UNESCO is the United Nations Educational, Scientific and Cultural Organization. It seeks to build peace through international cooperation in Education, the Sciences and Culture.
According to the organization’s own website, UNESCO’s founding vision was born in response to a world war that was marked by racist and anti-Semitic violence. Seventy years on and many liberation struggles later, UNESCO’s mandate is as relevant as ever. Cultural diversity is under attack and new forms of intolerance, rejection of scientific facts and threats to freedom of expression challenge peace and human rights. In response, UNESCO’s duty remains to reaffirm the humanist missions of education, science and culture.
Membership in UNESCO is restricted only to those countries worthy of protecting humanity’s most valuable treasures, its environment, and its culture. The United States is home to 24 World Heritage Sites and first joined this organization during its formation in the mid ’40s, alongside China, the United Kingdom, the United States and the then USSR. Tensions between UNESCO and the U.S. arose 40 years later during the Reagan Administration, when the organization recognized the Palestinian Liberation Organization, and later Palestine.
As of January 1, 2019, the United States officially withdrew from UNESCO a second time. The withdrawal was first announced in October 2017 after UNESCO recognized the old city of Hebron in the West Bank as a Palestinian World Heritage Site despite resistance from the United States and Israel. According to the Architect’s Newspaper, this region is home to the Tomb of the Patriarchs, a sacred religious site which the Jews call the Cave of Machpelah to Jews and Muslims call the Sanctuary of Abraham.

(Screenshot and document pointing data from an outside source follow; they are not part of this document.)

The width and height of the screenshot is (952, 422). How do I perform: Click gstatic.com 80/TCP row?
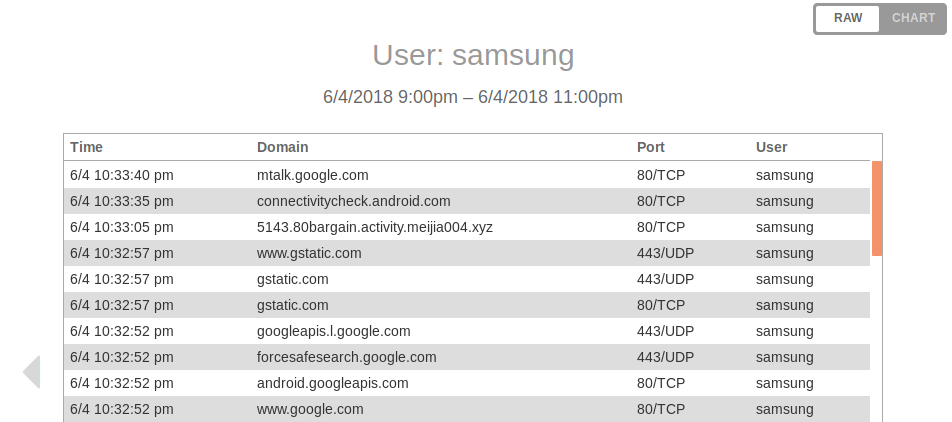click(292, 305)
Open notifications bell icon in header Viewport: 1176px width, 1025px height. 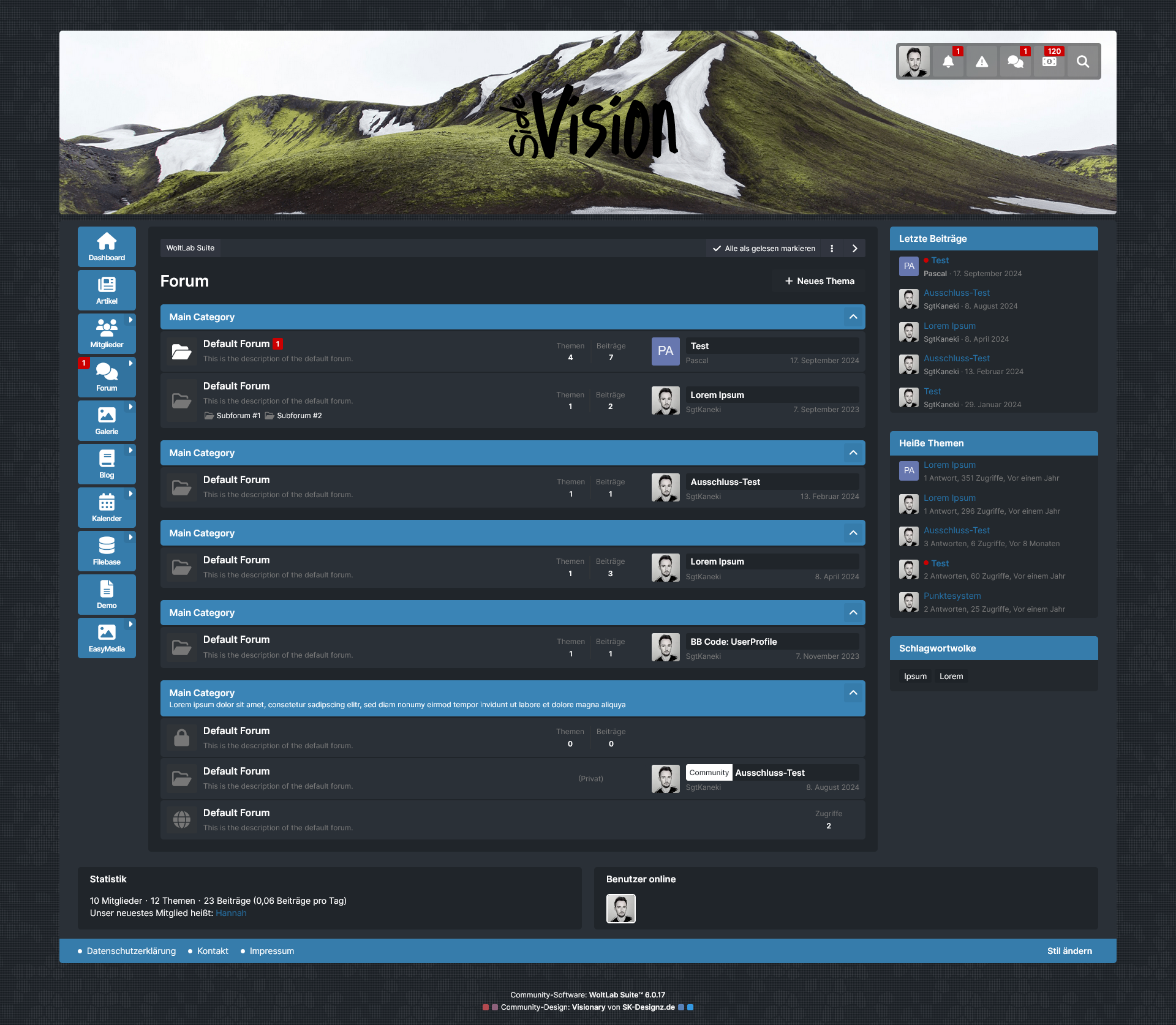click(x=948, y=62)
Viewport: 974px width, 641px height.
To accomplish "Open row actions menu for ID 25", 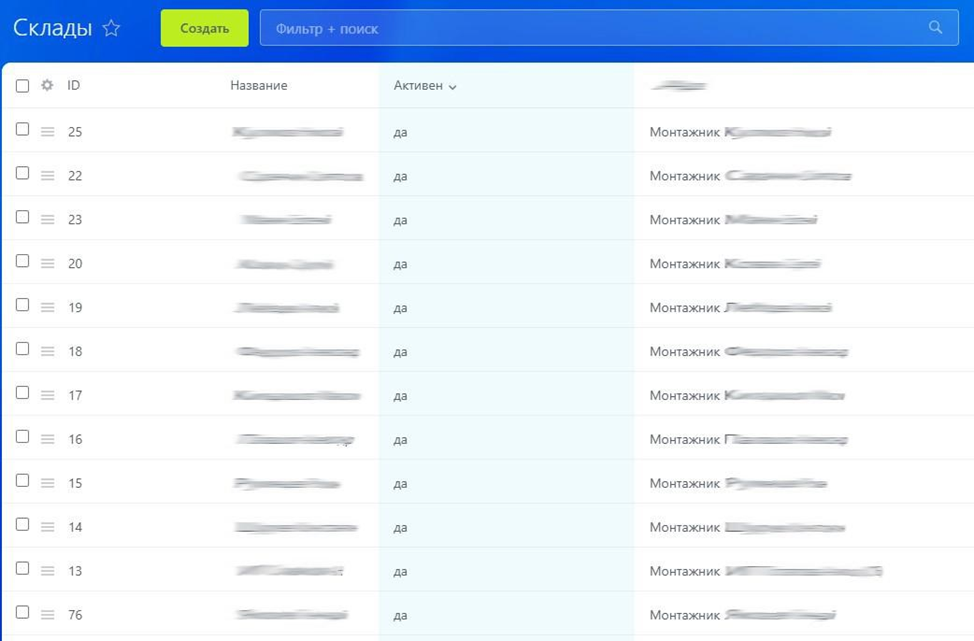I will click(x=47, y=132).
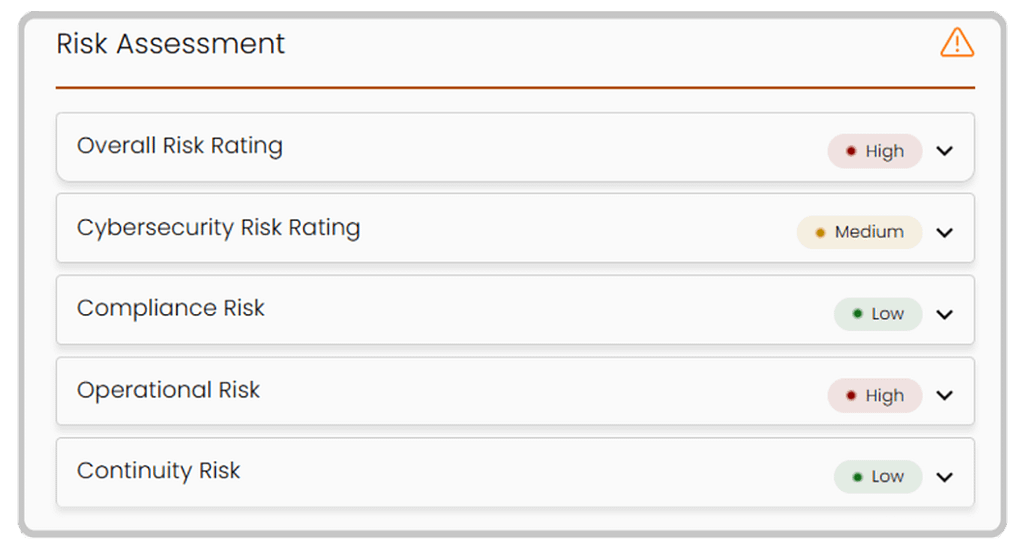Click the Risk Assessment heading
Viewport: 1024px width, 556px height.
point(171,44)
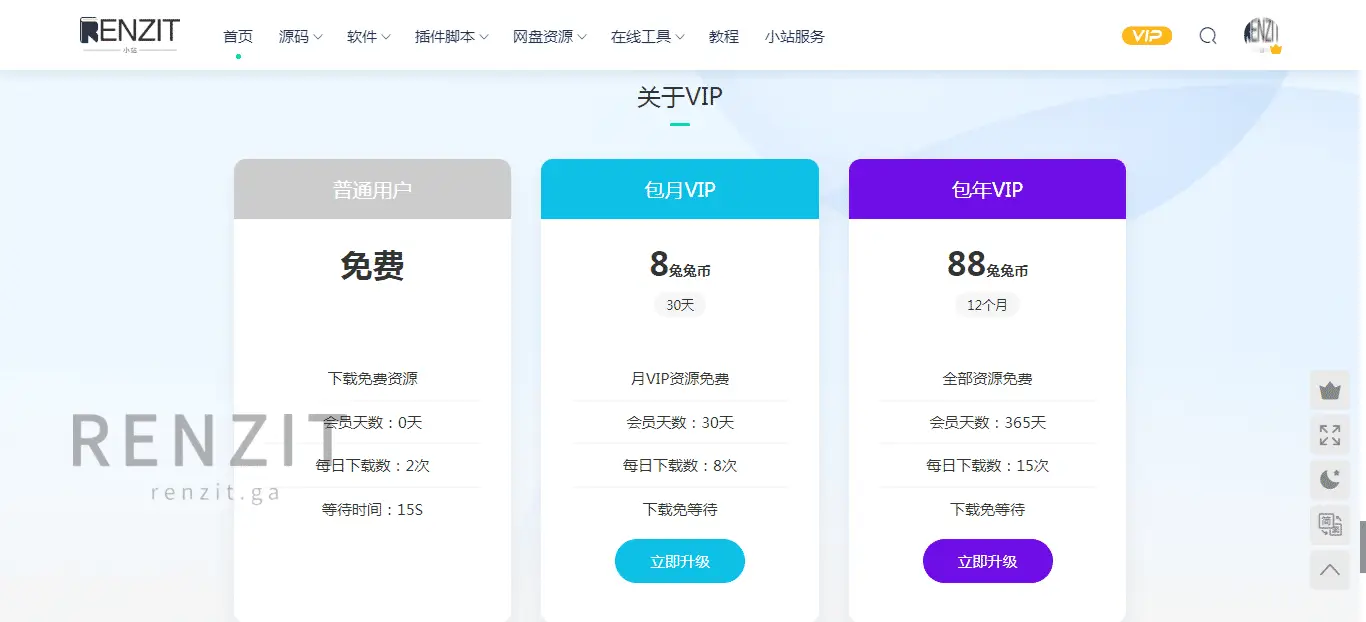Expand the 网盘资源 dropdown menu
The image size is (1366, 622).
tap(549, 37)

As National Geographic reports, the United States and Israel lodged complaints that the UN was engaging in “anti-Israeli bias” stemming from the recognition of Palestine as a member state of the UN in 2011. The U.S. State Department later said that the U.S. would only remain engaged with UNESCO as a non-member observer state, to continue promoting world heritage protection, press freedoms, and scientific collaboration.
The U.S. asked to “remain engaged with UNESCO as a non-member observer state in order to contribute U.S. views, perspectives and expertise on some of the important issues undertaken by the organization, including the protection of world heritage, advocating for press freedoms, and promoting scientific collaboration and education,” State Department spokesperson Heather Nauert wrote in a statement on October 12, 2017.
But many Americans, and many international allies, were not impressed by the move.
“At the time when conflicts continue to tear apart societies across the world, it is deeply regrettable for the United States to withdraw from the United Nations agency promoting education for peace and protecting culture under attack,” Director-General of UNESCO Irina Bokova said in a statement. “This is a loss to the United Nations family. This is a loss for multilateralism.”
The U.S. has failed to pay past dues for several years now. The country is in arrears to UNESCO for more than $500 million and growing.
With Trump’s departure, President Joe Biden may ask UNESCO to restore the U.S. to full membership. Two of Biden’s first actions as president were to rejoin the Paris Agreement and the World Health Organization. Biden would need Congressional approval to recommit to UNESCO, however, which may take longer to secure.
“The major question is how much damage has been done to the credibility of U.S. leadership, especially in that the United States has shown that its policy can turn on a dime when administrations change,” CFR’s Stewart M. Patrick says.